"We say that the hour of death cannot be forecast, but when we say this we imagine that hour as placed in an obscure and distant future. It never occurs to us that it has any connection with the day already begun or that death could arrive this same afternoon, this afternoon which is so certain and which has every hour filled in advance. " -- Marcel Proust
He went out to shovel snow last Thursday after the winter storm hit. His wife thought he was still in the den, watching television, and when she couldn't locate him inside the house, looked out the front door to find him lying on the walkway, already gone. He was only 56.
Judging from the throngs of folks who gathered last night at the funeral home, he was well loved, and will be sadly missed. His oldest daughter has vowed to keep his dream alive, and plans to leave her managerial job to take over ownership of the shops. She will close the original shop, which has always been his shop. He designed the layout, built the racking and counters, chose the color scheme and theme, and commissioned a personal incense which was burned in the store several times a day, every day for 31 years. The store, she said, has too much of him in it, and rather than alter his vision with a remodel, she will close it in his memory. It's a tough decision, but I think it is also the right one, for exactly the same reasons as she stated.
She will take over the Springs store, and will put her own vision into it with a remodel and a fresh outlook. It's a wise choice, as the town and the store are kindred spirits.
There were lots of faces I recognized; his wife and daughters, long-time customers, current employees, former co-workers from my twelve year stint, staff from the halcyon days of the mid-to-late seventies, school chums.
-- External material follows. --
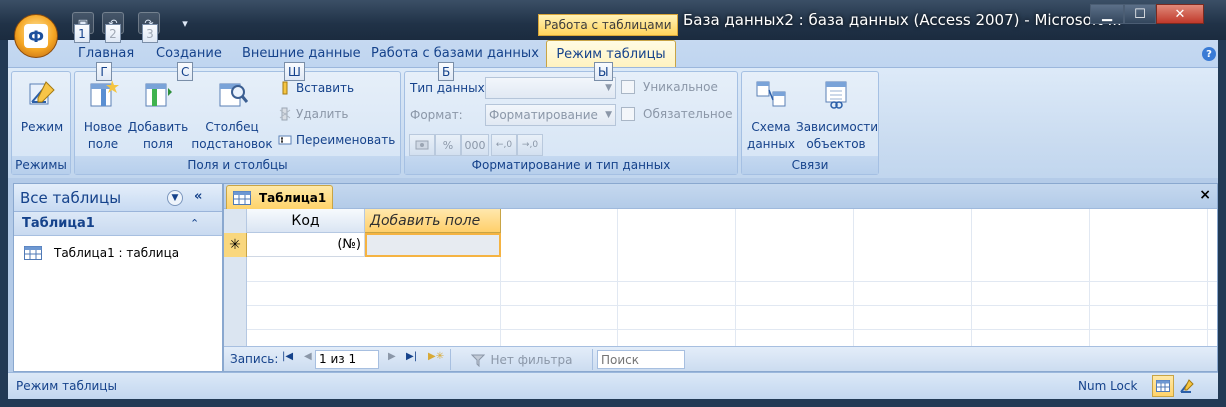 This screenshot has height=407, width=1226. Describe the element at coordinates (294, 72) in the screenshot. I see `keytip-external-data: Ш` at that location.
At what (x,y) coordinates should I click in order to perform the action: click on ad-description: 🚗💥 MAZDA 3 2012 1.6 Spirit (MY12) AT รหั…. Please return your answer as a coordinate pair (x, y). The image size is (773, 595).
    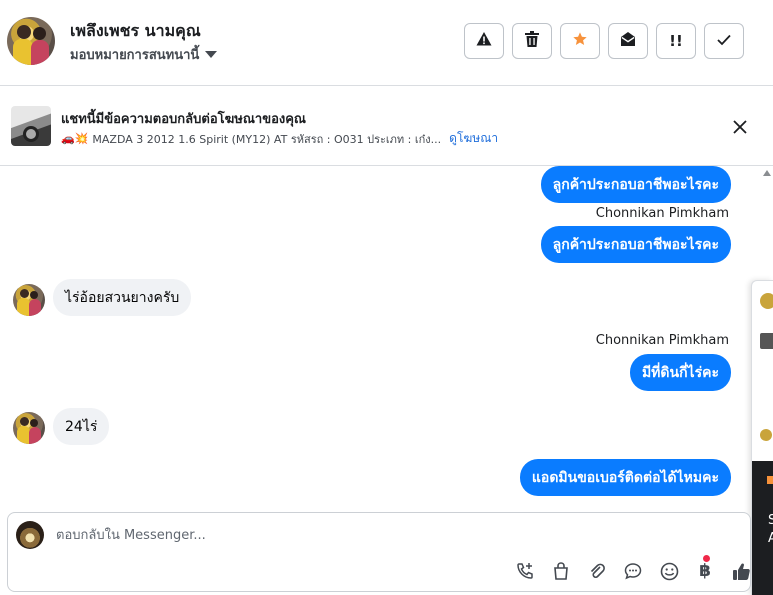
    Looking at the image, I should click on (280, 138).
We stood in circles, reminiscing and laughing, surrounded by storyboard photos of his life. For once he had no say over what photos were on show and what music was played, but I can't help thinking he would have been pleased, if a bit embarassed by all the attention. Poignant and fitting, he was remembered with a minute of silence on the airwaves of the local prog-rock station yesterday. His widow was touched when informed of their tribute. "Oh you know he would have loved that."
And then she looked around at all of us and joked through her tears, "He would have loved that free advertising!"